What hurt me the most was that even though I had anticipated the fight. It was below the belt. I could have never expected the things said during the fight coming from my best fake friends.
Little did they know, that I had already learned to live without them — thanks to introversion. I thought while writing this story a lot of memories would come back. But my mind is blank. I could not remember any fond memories we made. I have embraced my true self and learned to be happy within my own space.
Even after all the drama, I don’t hate them. I have learned a great deal about life from my ‘best friends’. They have made me the person I am. And I am at a better place in my life. I wish them nothing but well-being and success in their life with the hopes to never cross paths again.
How did I move on?
I did not care about any of them. It took some time like everything else.
I shifted my mindset from being dependent on my anchors to being dependent on myself. I came into this world all alone. Like most people. I mean if I had a twin, that would have been a different story. And I would leave this world alone as well. I became my own support.

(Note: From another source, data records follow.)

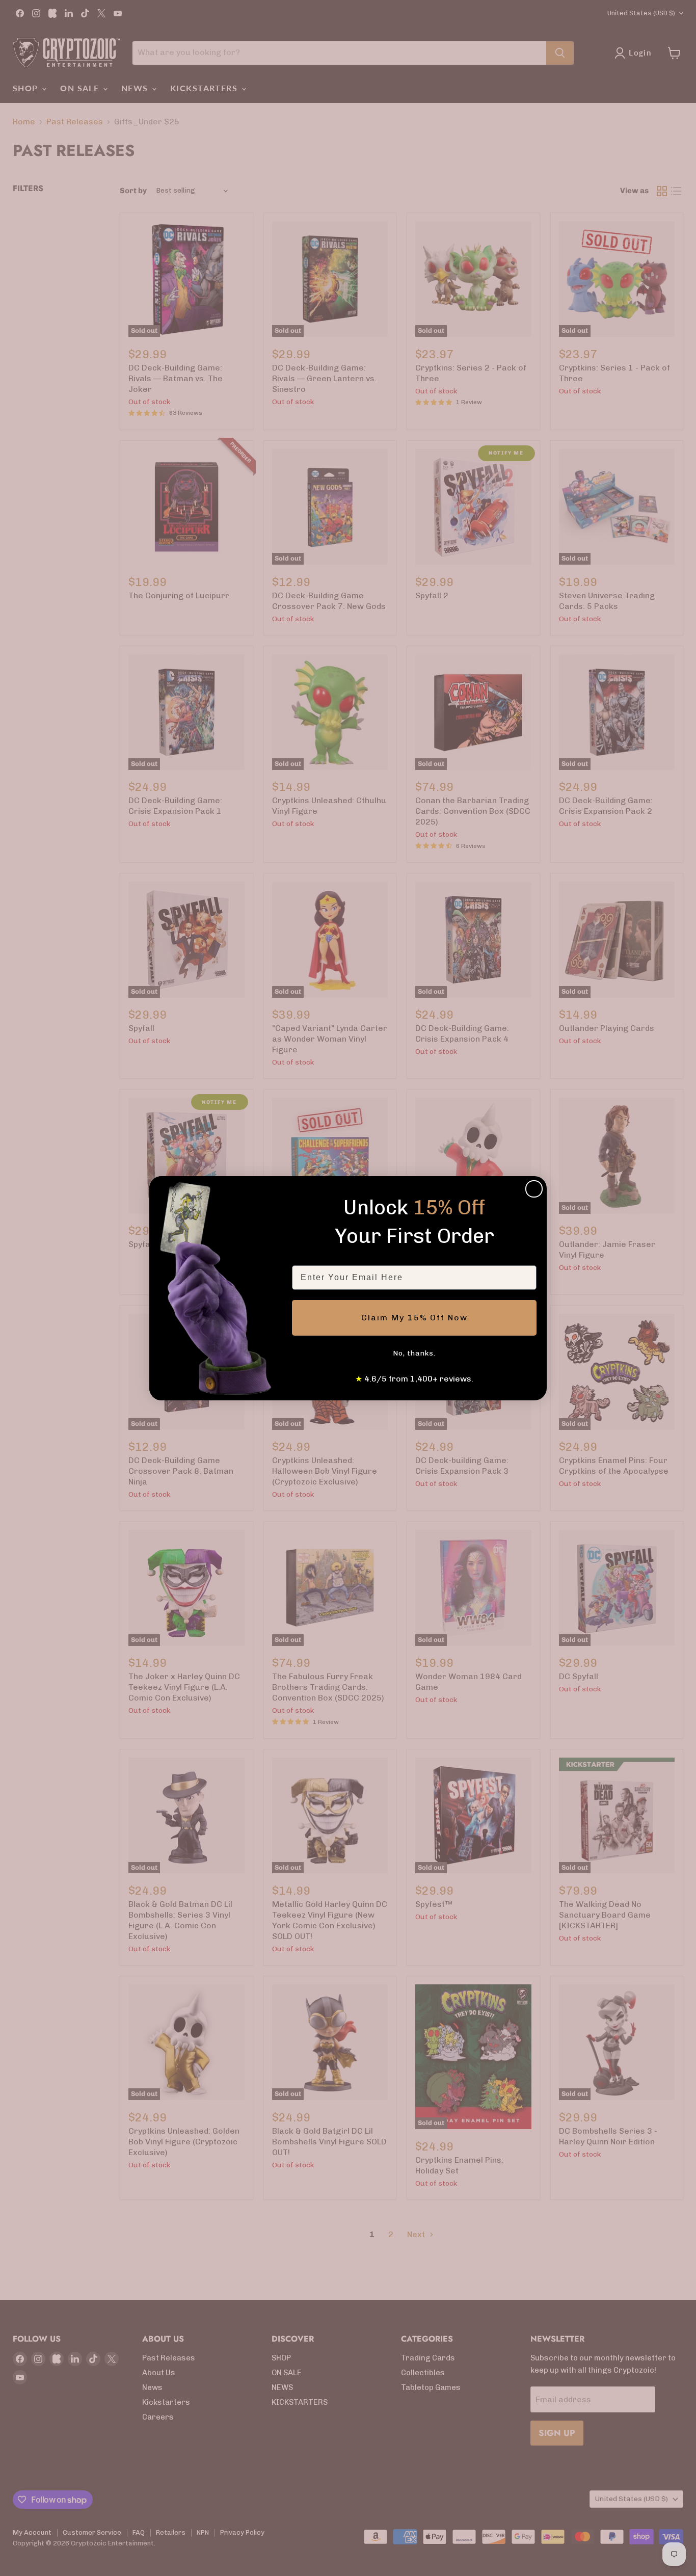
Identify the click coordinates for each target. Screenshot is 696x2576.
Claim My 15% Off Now (414, 1317)
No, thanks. (414, 1353)
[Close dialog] (534, 1189)
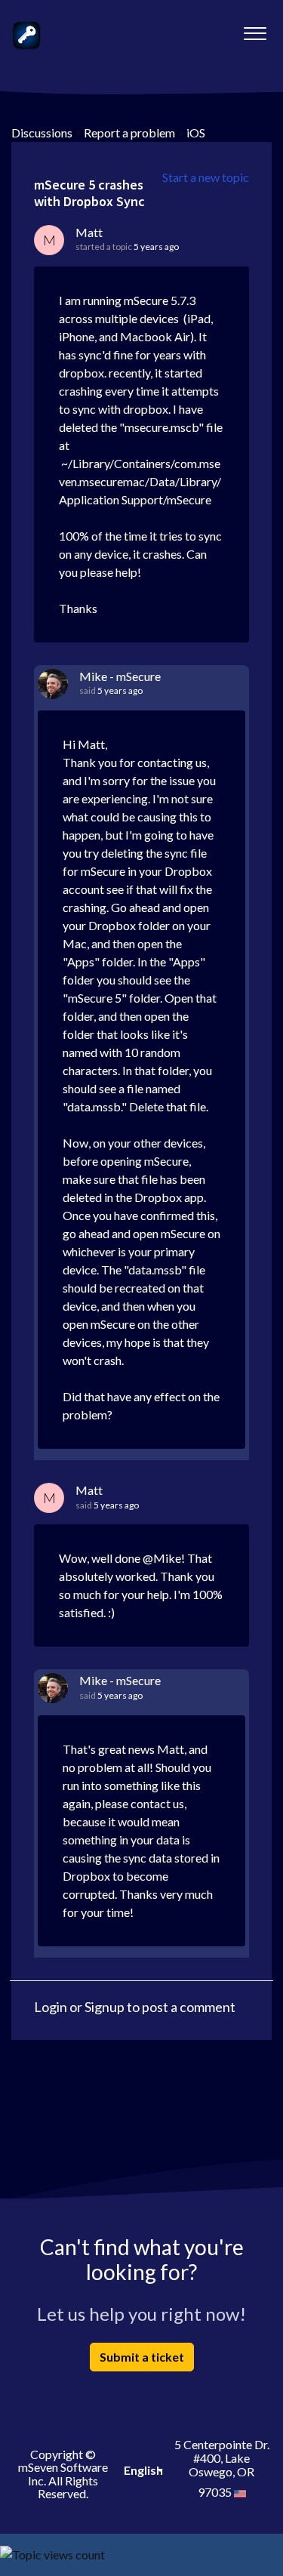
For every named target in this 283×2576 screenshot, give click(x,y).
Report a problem (129, 132)
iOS (195, 132)
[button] (255, 29)
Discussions (41, 132)
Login (50, 2006)
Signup (105, 2006)
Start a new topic (205, 177)
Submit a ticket (142, 2357)
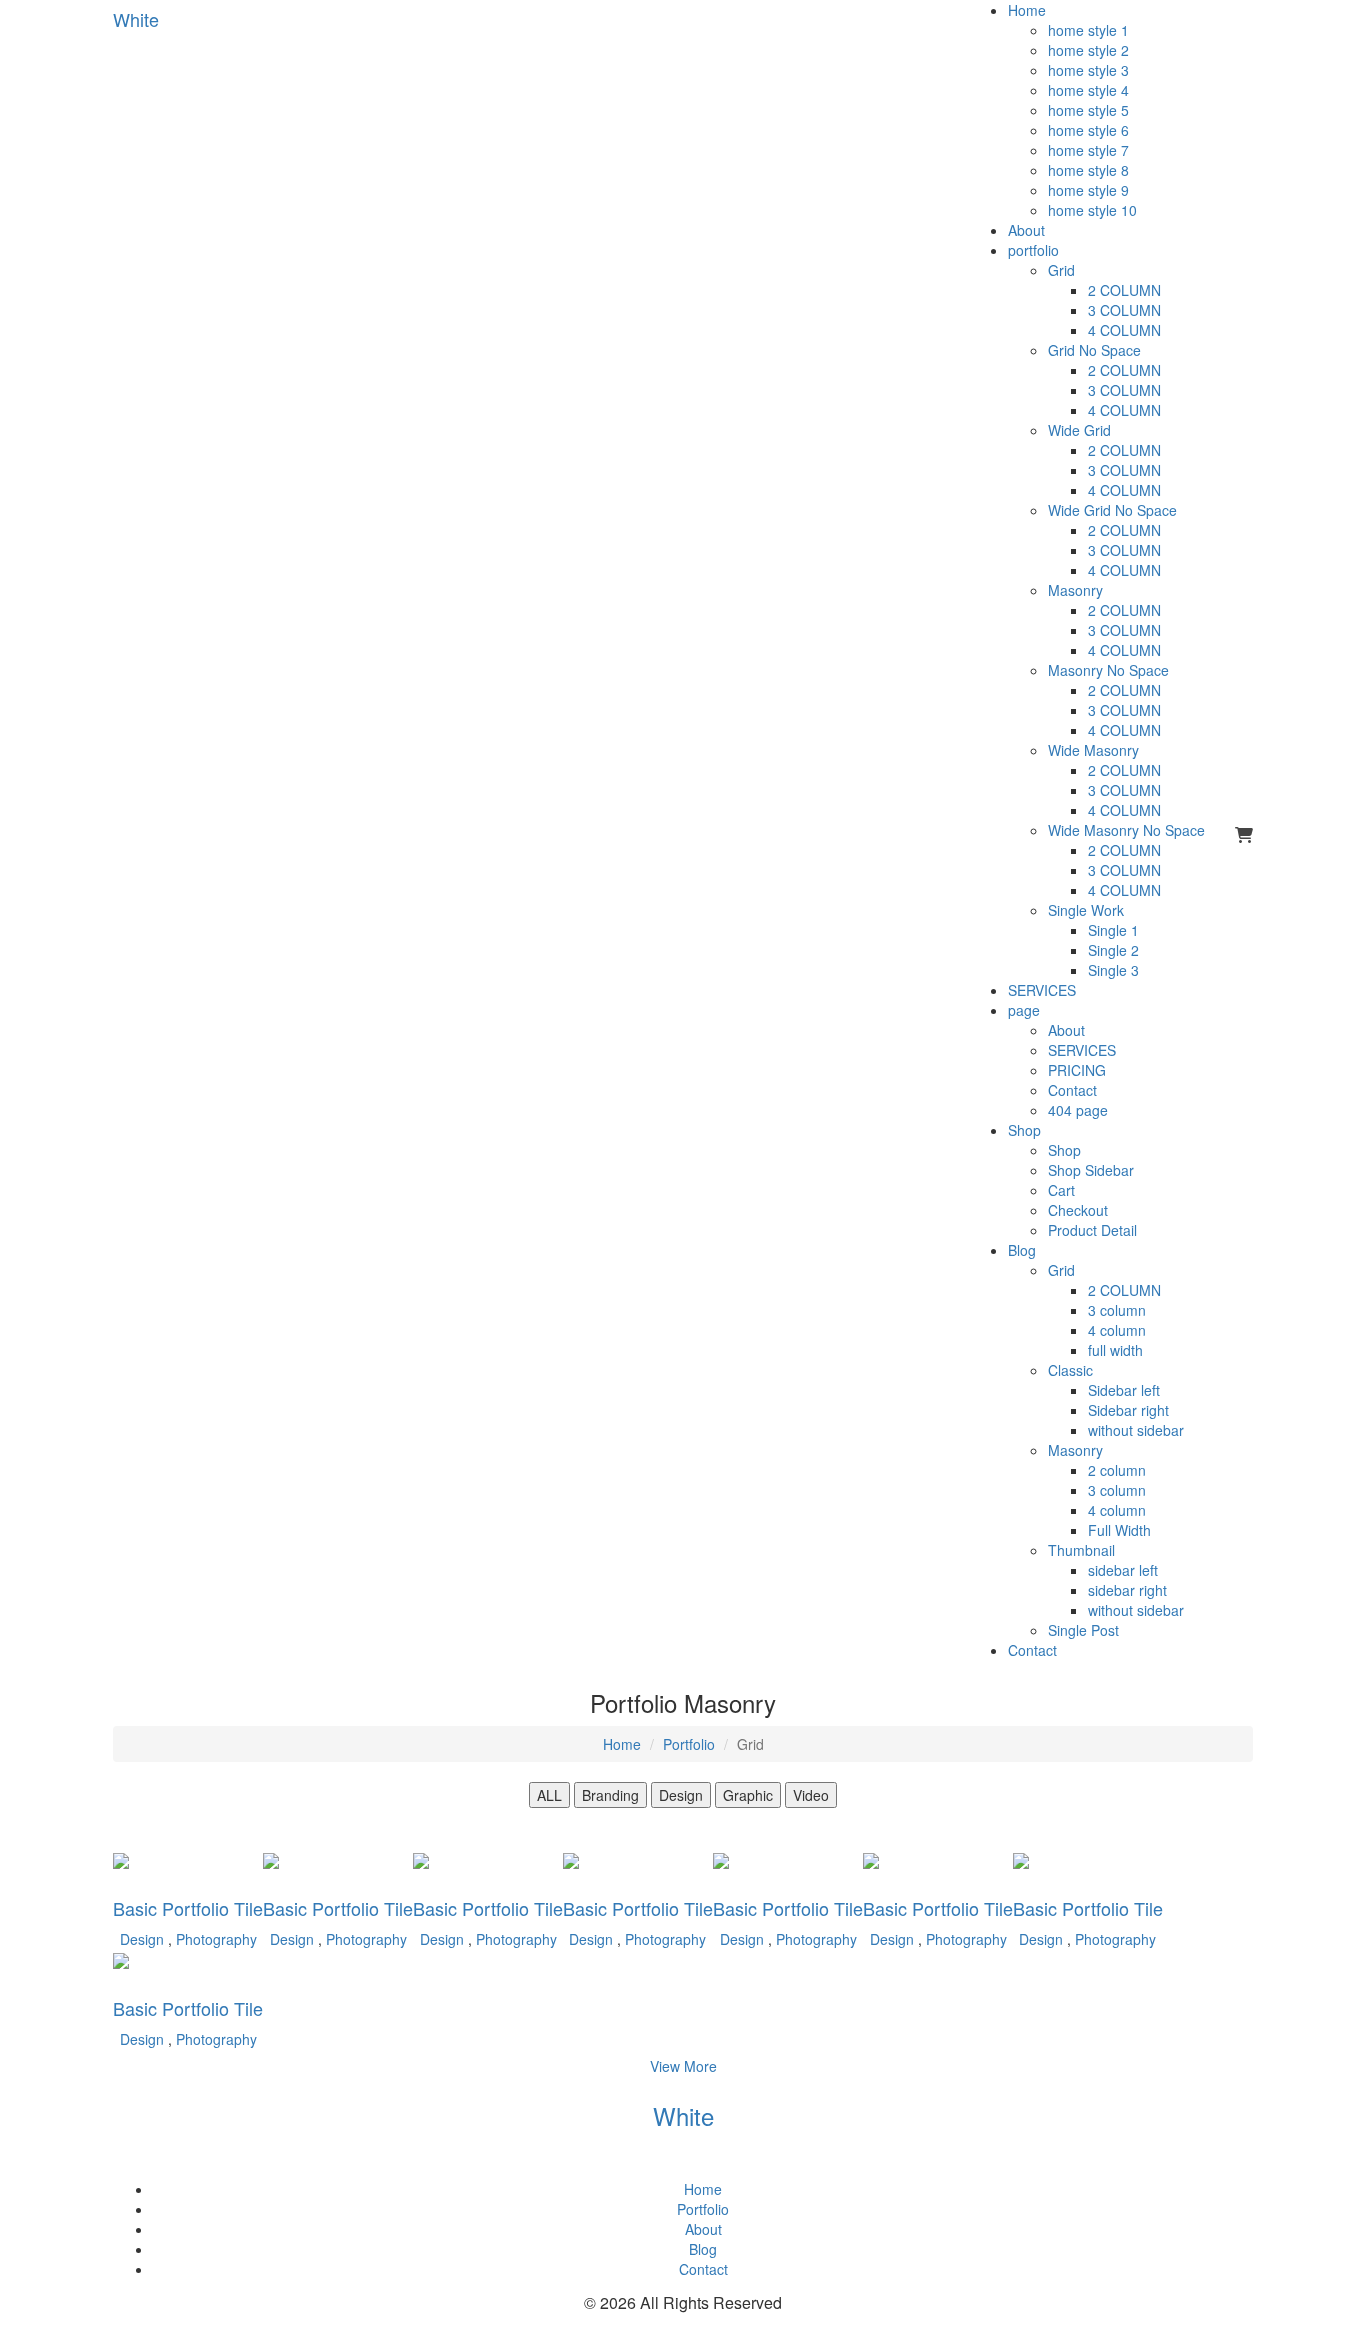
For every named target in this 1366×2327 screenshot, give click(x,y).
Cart (1061, 1190)
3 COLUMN (1124, 310)
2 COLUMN (1124, 290)
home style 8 (1088, 170)
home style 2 (1088, 50)
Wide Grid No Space (1112, 510)
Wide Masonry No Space (1126, 830)
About (1026, 230)
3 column (1117, 1310)
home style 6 (1088, 130)
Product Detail (1092, 1230)
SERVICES (1042, 990)
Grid (1061, 270)
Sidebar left (1124, 1390)
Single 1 (1113, 930)
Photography (216, 1939)
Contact (1072, 1090)
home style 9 (1088, 190)
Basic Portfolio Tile (188, 1908)
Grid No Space (1094, 350)
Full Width (1119, 1530)
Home (1027, 10)
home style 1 (1088, 30)
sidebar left (1123, 1570)
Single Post (1083, 1630)
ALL (549, 1795)
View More (683, 2066)
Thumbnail (1081, 1550)
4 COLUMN (1124, 330)
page (1024, 1010)
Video (811, 1795)
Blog (1022, 1250)
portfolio (1033, 250)
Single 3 (1113, 970)
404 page (1078, 1110)
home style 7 (1088, 150)
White (683, 2115)
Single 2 (1113, 950)
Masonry (1075, 590)
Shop (1024, 1130)
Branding (610, 1795)
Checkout (1078, 1210)
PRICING (1077, 1070)
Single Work (1086, 910)
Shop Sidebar (1091, 1170)
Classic (1070, 1370)
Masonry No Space (1108, 670)
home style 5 (1088, 110)
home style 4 (1088, 90)
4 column (1117, 1330)
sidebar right (1127, 1590)
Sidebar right (1128, 1410)
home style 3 (1088, 70)
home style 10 (1092, 210)
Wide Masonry (1093, 750)
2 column (1117, 1470)
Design (681, 1795)
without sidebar (1136, 1430)
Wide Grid (1079, 430)
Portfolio (689, 1744)
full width (1115, 1350)
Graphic (748, 1795)
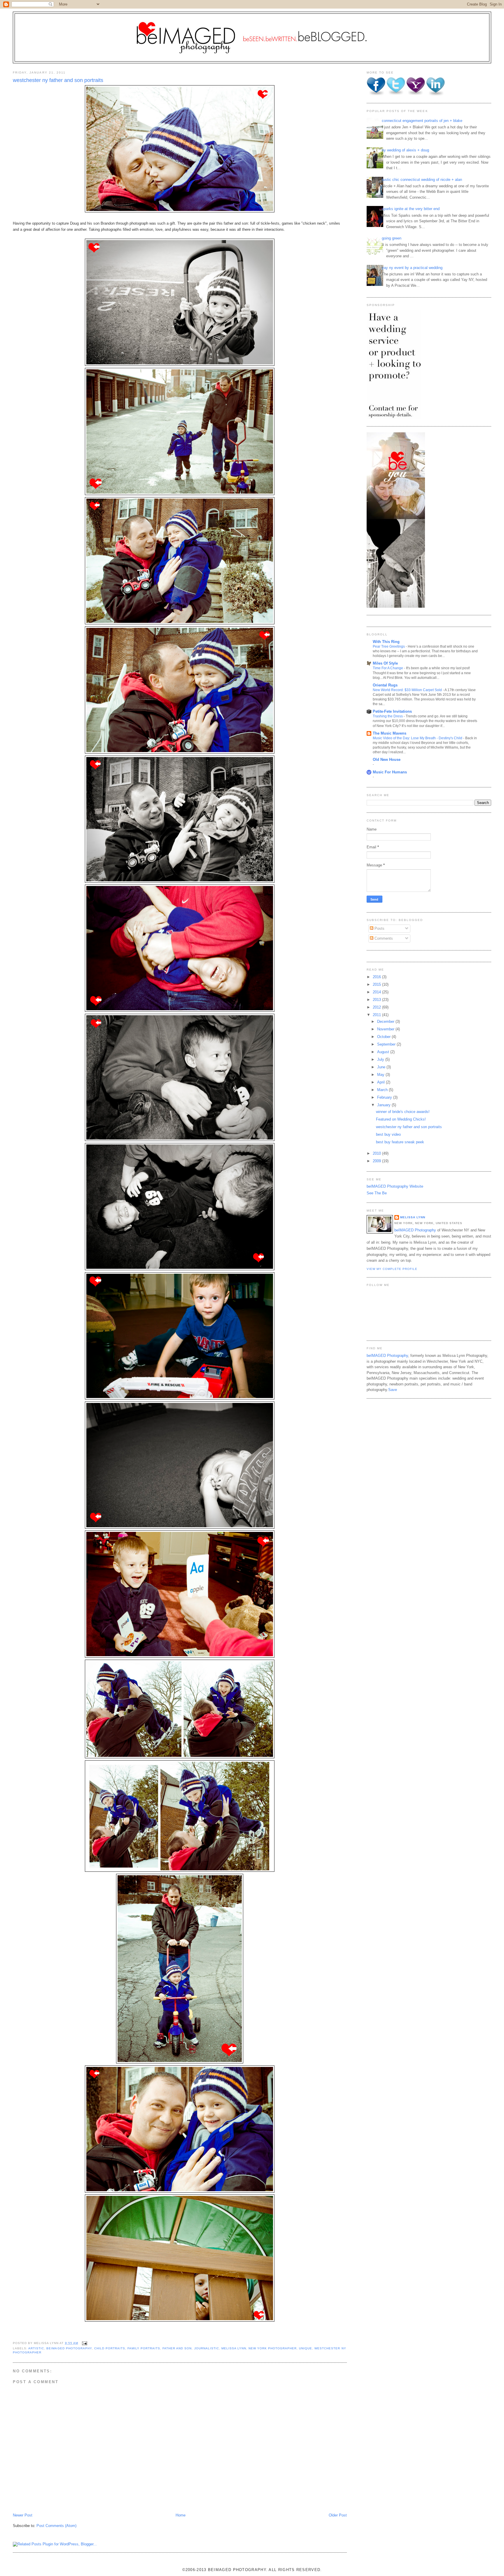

“Your relationship with yourself sets the tone for every other relationship you have.” — Robert Holden
Do I need anyone in life? Yes, for sure. We are living in a global village. Introvert or not, you have to interact with people on a daily basis. But it does not mean, that you become best friends with them and share all your feelings.
Also, I have become more vocal now. I have opinions and I am not afraid to speak them out loud.
Key Takeaways
- Introversion is a personality trait often misunderstood. Be confident in yourself.
- Try to find a balance between introversion and extroversion, if you want to find your happy space.
- Try to identify toxic relationships in life. Be it a friend, a family member, or a lover. The earlier, the better.
- Ego fuels toxicity.
- Giving closure is the best way to avoid further havoc.
- Never doubt your instincts.
- Forgive but never forget.
- People don’t change often.
- This leads to, be careful while giving second chances. It may turn out to be the worst decision of your life.
- Try to develop a habit of anticipating events. When bad things happen as per your anticipation, the damage is less severe.